The Linked Data Lifecycle

The process of providing linked data is often characterised as a Linked Data lifecycle in which data is created, reusing other data sources, prepared and then made accessible for use. The new data can then become one of a number of data sources used in the preparation of further datasets. This illustrates the cyclic nature of linked data creation and publishing. Before looking in more detail at different perspectives on the stages of the linked data lifecycle, we will recap the four Linked Data Principles introduced in Chapter 1. In summary, these principles are as follows:

1) Use URIs as names for things.

2) Use HTTP URIs so that users can look up those names.

3) When someone looks up a URI, provide useful information, using the standards (RDF*, SPARQL).

4) Include links to other URIs, so that users can discover more things.
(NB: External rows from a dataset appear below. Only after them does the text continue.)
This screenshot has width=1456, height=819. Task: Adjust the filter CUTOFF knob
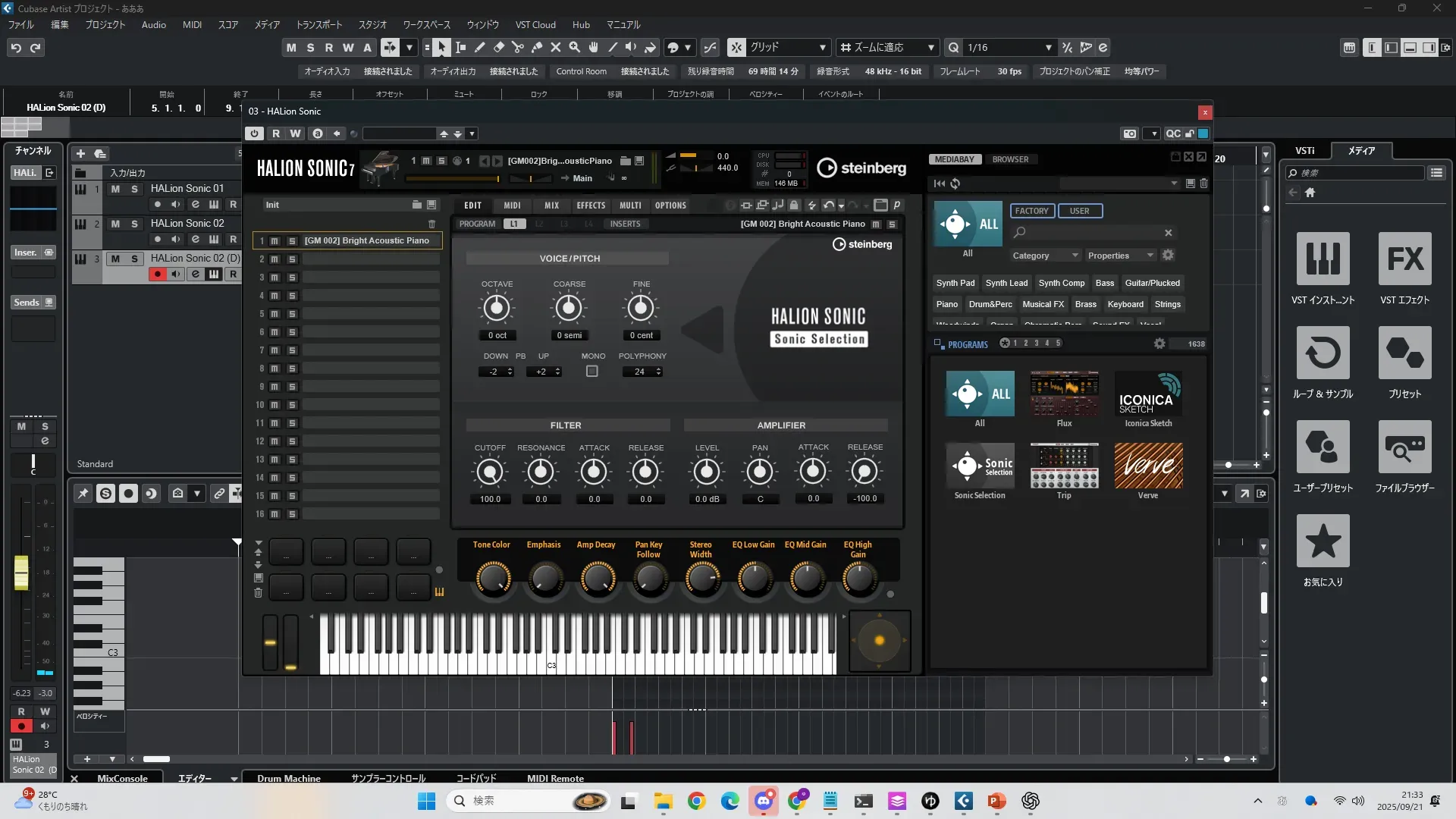(x=490, y=472)
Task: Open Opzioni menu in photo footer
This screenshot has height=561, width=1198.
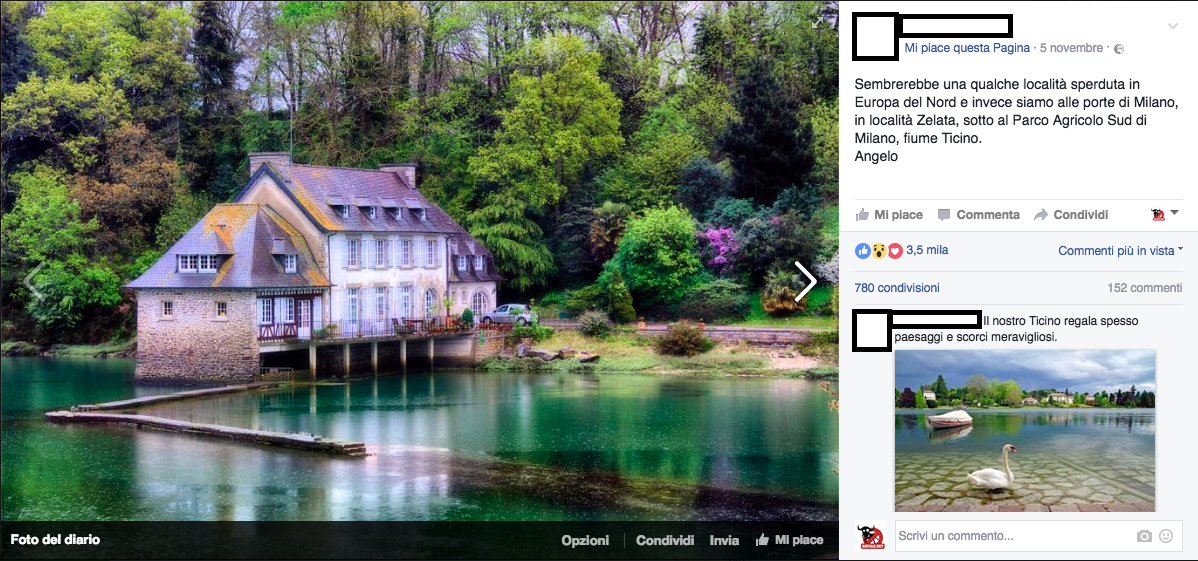Action: [x=585, y=540]
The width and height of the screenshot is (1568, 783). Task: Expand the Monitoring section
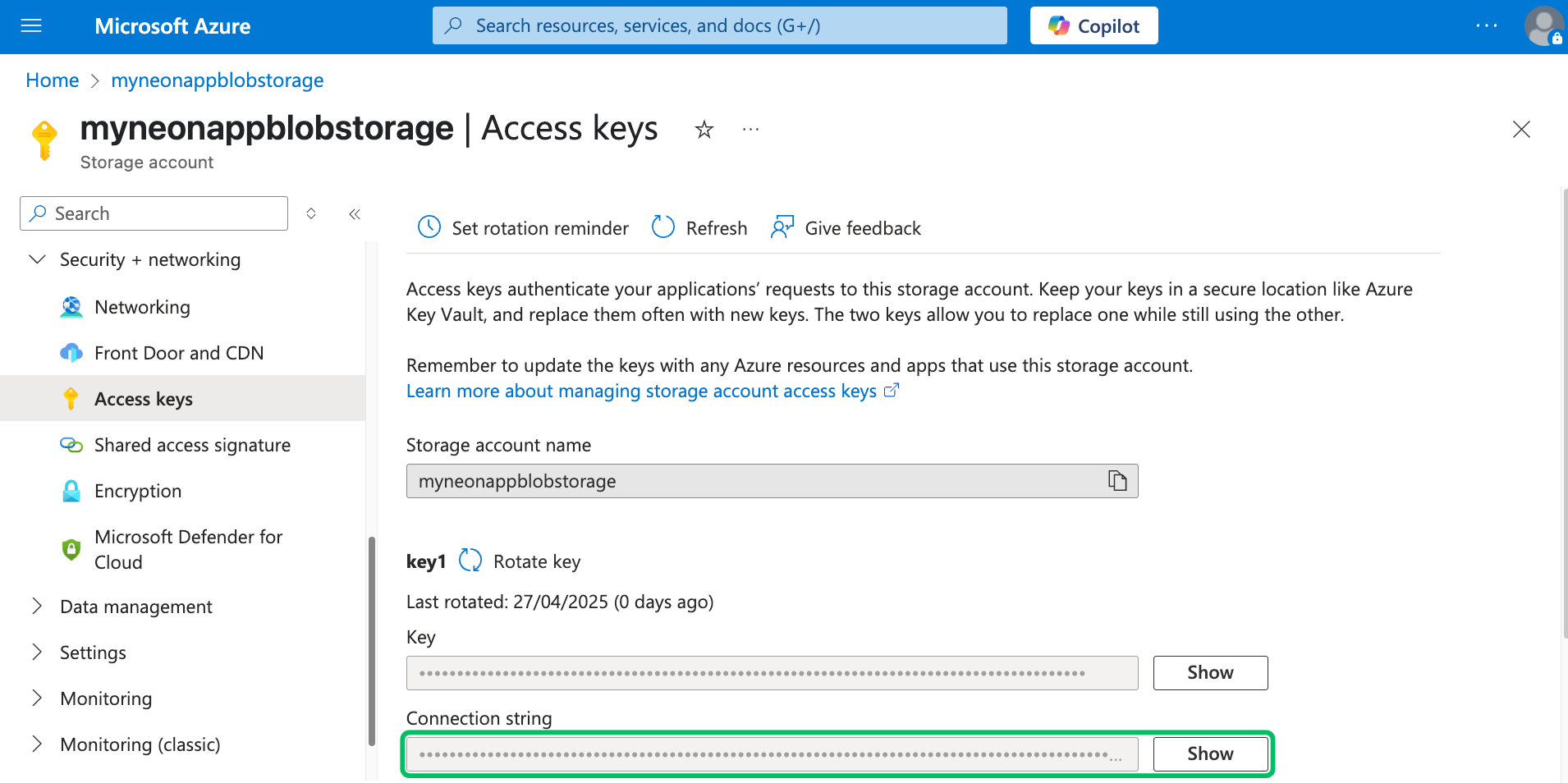point(36,698)
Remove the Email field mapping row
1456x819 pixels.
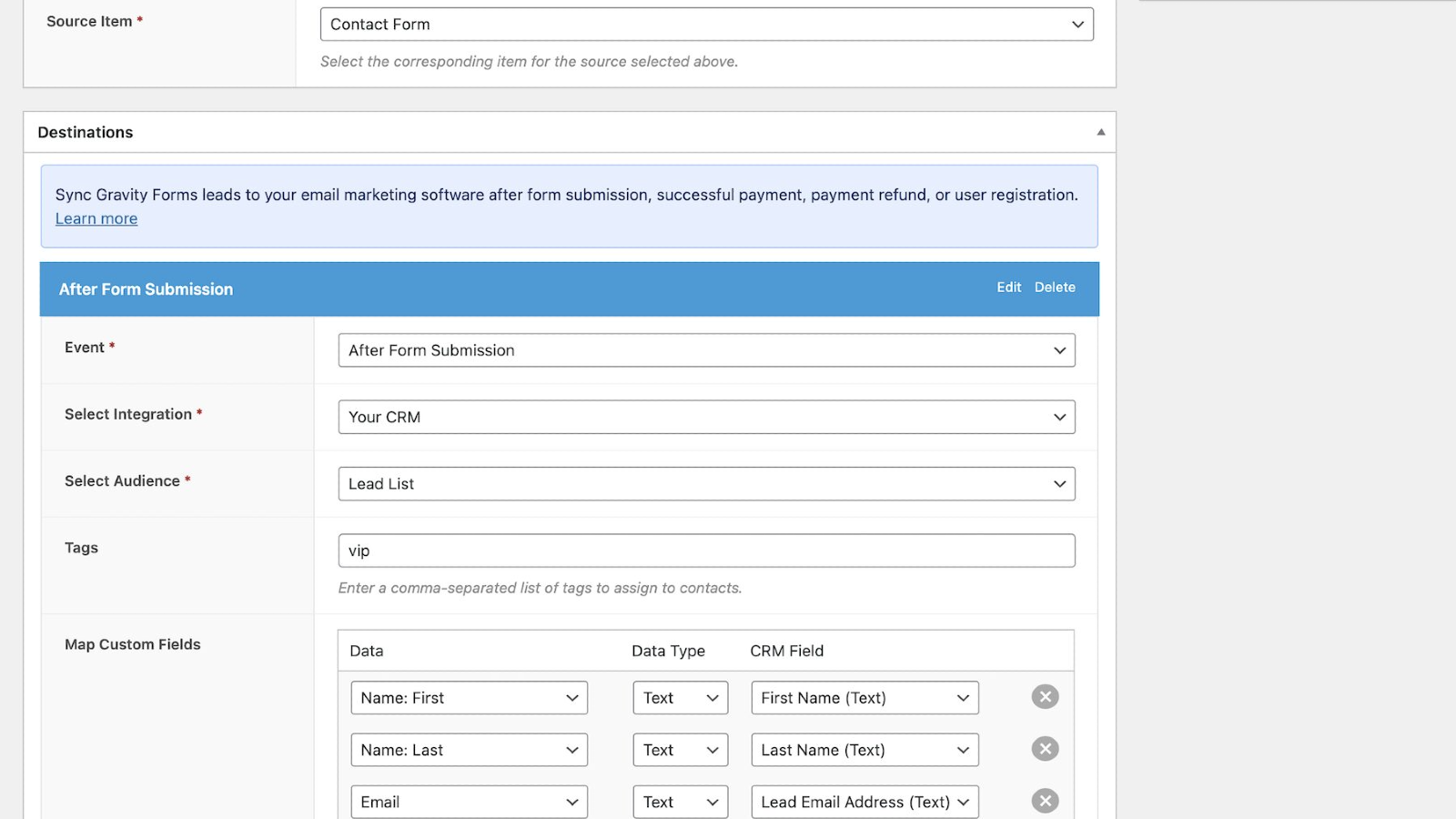tap(1045, 801)
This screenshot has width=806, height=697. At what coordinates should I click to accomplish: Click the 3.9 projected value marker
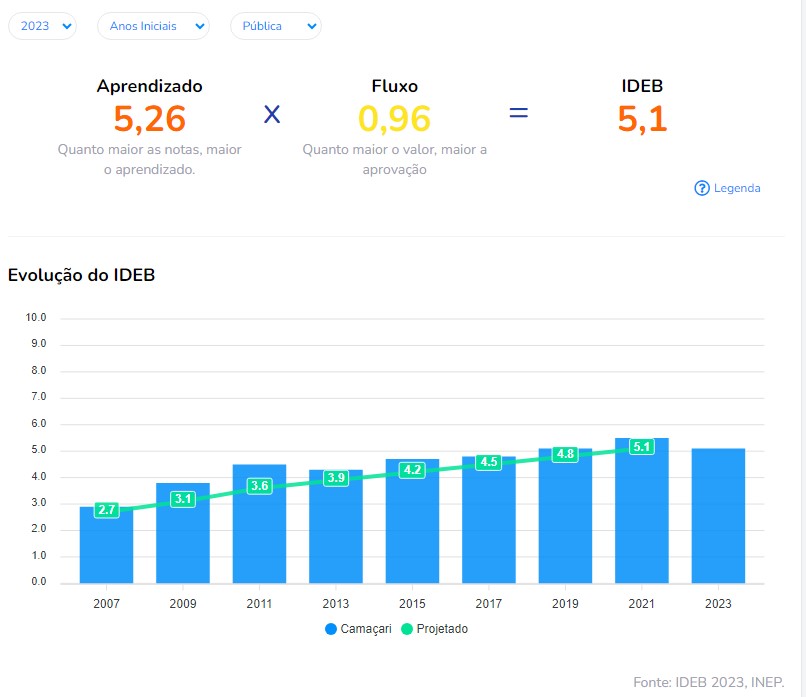pos(336,478)
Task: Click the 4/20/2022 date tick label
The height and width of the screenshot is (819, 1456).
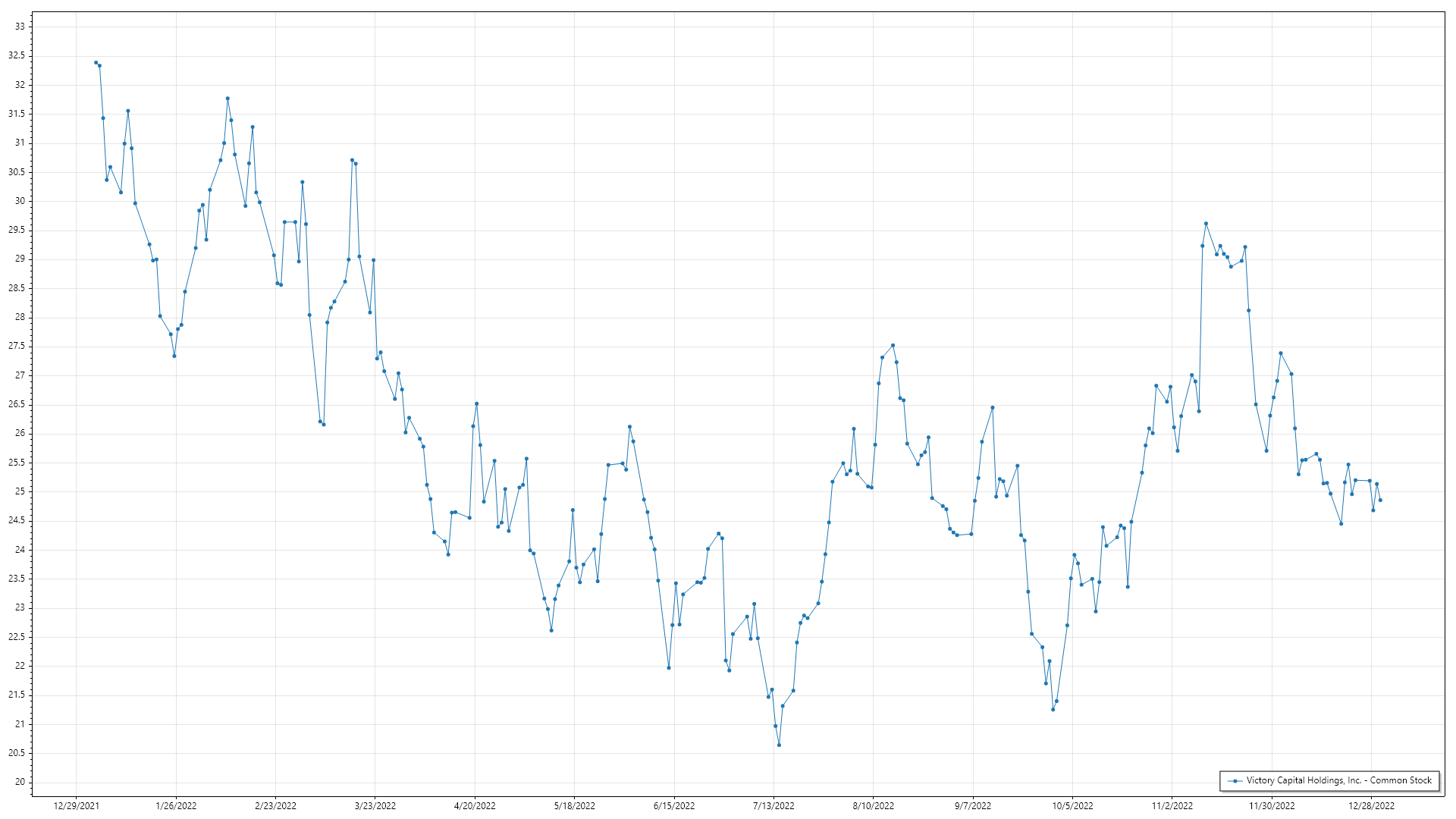Action: click(475, 806)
As described in Chapter 1, a clear motivation for these principles is to publish “things” as URIs in way that is accessible (principle 2), useful (principle 3) and connects to other published things (principle 3). Essentially this means publishing data in a way that enhances its practical value and facilitates the use of that dataset as input to other datasets. This therefore creates a cycle in which data is created, published and then used in the creation of new data.

Different ways of understanding the linked data lifecycle and its constituent steps have been proposed. Sören Auer [1] proposes an eight stage linked data lifecycle. This involves searching or finding sources from which data can be extracted and stored, interconnecting these sources of data, establishing the quality of the new dataset, maintaining the data as it evolves and making it available as a data source for further browsing, search or exploration.

Howtouselinkeddata image001.png

Figure 1: Sören Auer (2011) “The Semantic Data Web” [1].

The linked data lifecycle proposed by José M. Alvarez compresses this to four cyclical stages: Produce, Publish, Consume and Feedback/Update. A process of validation may be applied to any or each of these four stages.

Howtouselinkeddata image003.png

Figure 2: José M. Alvarez. (2012) “My Linked Data Lifecycle” [2]

Finally, Michael Hausenblas presents a linked data life cycle in which the four central stages cover similar processes in which data is modelled, published, discovered and then integrated with other sources of data.  

Howtouselinkeddata image005.png

Figure 3: Michael Hausenblas (2011) “Linked Data lifecycle” [3]

In the following sections we will focus on three main stages that can be found throughout the various formulations of the linked data lifecycle. These three stages can also be mapped to the linked data principles.

Creating Linked Data: This involves data extraction, the creation of HTTP URIs and vocabulary selection. This relates to linked data principles 1 and 2 as it involves finding or creating HTTP URI names for things.

Interlinking Linked Data: This involves finding and expressing associations across datasets. This relates to linked data principle 3 as it involves providing links to other things.

Publishing Linked Data: This involves creating metadata about a dataset and making the dataset available for use. It therefore relates to linked data principle 3 in that it ensures useful information is returned about the dataset.